How is it possible for a red-blooded human being to hold a plank for 8 HOURS?? Please enlighten me..

@resemblethatremark Also because once you’re past 30 or 35 and you’ve been training most or all of your adult life for distance running, recording successive 100 mile training weeks with relatively lower intensity efforts is actually safer for the body than the 50 mile weeks with lots of miles of high intensity tempos, intervals, or particularly reps and maybe even full on sprint reps if training for a half mile or mile like people do earlier in adulthood (in college; I do wish for 25-30 yo people did mile though, I wanna PR again 😭)
 
@sarangapani Nah it's just training and mental strength. I never showed any natural running ability but built up to ultras until a serious injury curtailed that particular passion.
 
@staygold Maybe I’m extrapolating too much from my own experience.

I always had lower leg issues with running. Achilles tendonitis, shin splints, inflamed ankle ligaments. Never managed to run more than 70km/week for years. Visited several doctors, physiotherapists, running trainers. I was never overweight, paid attention to nutrition and recovery. Then at the ripe age of 29 I was diagnosed with a hip impingement and hip cartilage damage, got surgery and had to give up running forever. It’s unclear whether the hip impingement was the root cause of all my previous problems.

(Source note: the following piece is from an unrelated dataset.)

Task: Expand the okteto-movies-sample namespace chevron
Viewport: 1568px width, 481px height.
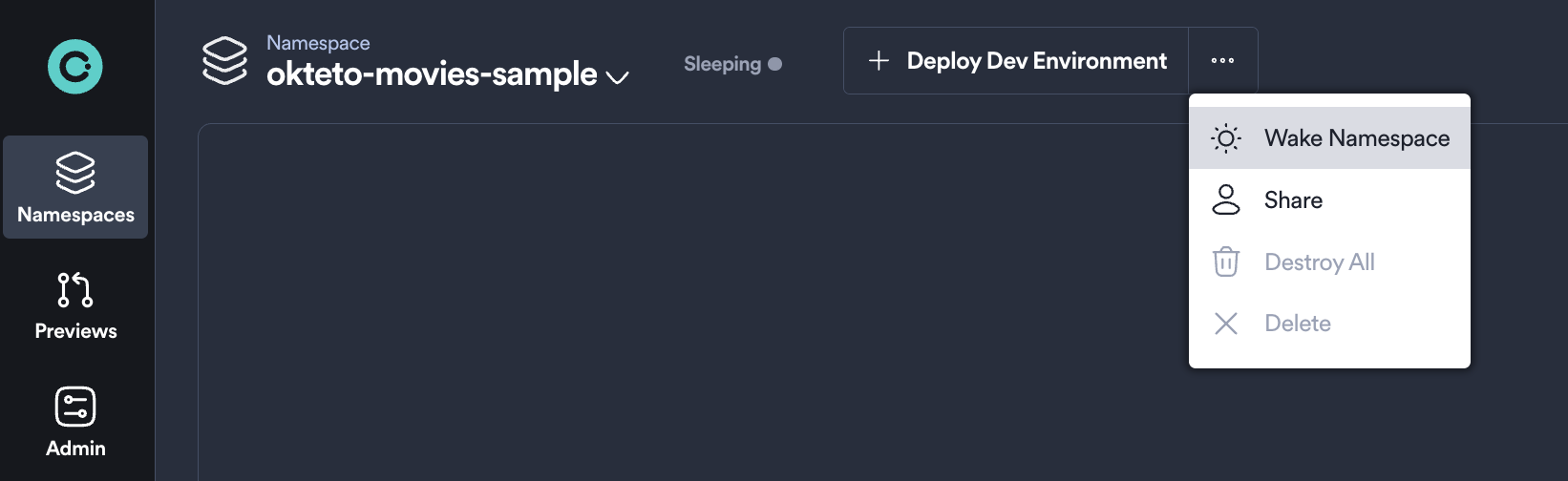Action: 618,77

I know too many people with similar stories.
 
@saved411 There is definitely a crazy amount of training, mental and physical that go into something like running a 200 mile race, or trying to set the FKT on something like the AZT, which requires ~15 days of running 18+ hours a day.

But the people who do those sorts of events have generally been the first to tell me, there is no way to be fully prepped for them, running anywhere near that level on a regular basis does more harm than good. Even if you run a trail marathon or ultra marathon every day, you are still tripling that daily time to put in an AZT FKT attempt, close to quadrupling it on a 200 miler.

It comes down to a willingness to keep pushing even when your organs are literally starting to shut down. Sure, you need to be super fit, and have the experience to know what you can survive, but there still needs to be the willingness to push yourself well beyond what is healthy.
 
@salviaj You can improve that ability through training, but at a certain point you simply can not fully prep yourself for some things and have to rely on a willingness to see yourself hospitalized to finish out your goal.

The AZT FKT is a good example of that.

People like Candice Burt, considered the mother of 200 mile trail races, who has done 200 50k runs in 200 days, do it, wound up in the hospital for a few days with multiple organ failure after successfully running ~15 days, 18 hours a day. Obviously, you have to train and train hard, but people like her say all the time there is no way to ever be 100% prepared for putting your body through that without doing more harm than good. You just have to go do it and bail if your body starts coming apart too early.
 
@kasadit Cheers, was looking for this, because I remembered him being an Aussie, not a Chinese policeman 😆

Daniel Scali (Australia) has broken the record for the longest time in the abdominal plank position (male) with an unbelievable time of 9 hours 30 minutes and 1 second
 
@werby You can see a video of the world record so you can see it is normal technique:

In my opinion a really long plank is more of a sign of high pain tolerance and specifically practicing for it. As others have said there isn't an athletic benefit for almost any sport. Maybe there is some benefit for an iron man or ultra marathoner.
 
@puasa1 It may not have as much of an athletic benefit compared to other exercises but it's definitely good for improving your body's ability to regulate blood pressure which is an important health benefit
 
@anonyorthodox haha I like this answer. I love planking for core work but I do it with plates on my back for shorter time and much more difficult resistance. But when planking, when I get towards a single minute I'm just ready for it to be over so I can do something more fun.
 
@werby My company once did a one week plank challenge where we do planks for 7 days to see who has the highest total accumulated duration.

I went from 2mins on my first day to 7 minutes and 10sec on my last...

I'm not even fit, but I'd been to the gym for a year and a half a few years prior.
 
@werby One of the fitness categories for the army is a plank, max being 3min 30sec. About 1 out of 10 can max it, and they are just of average fitness.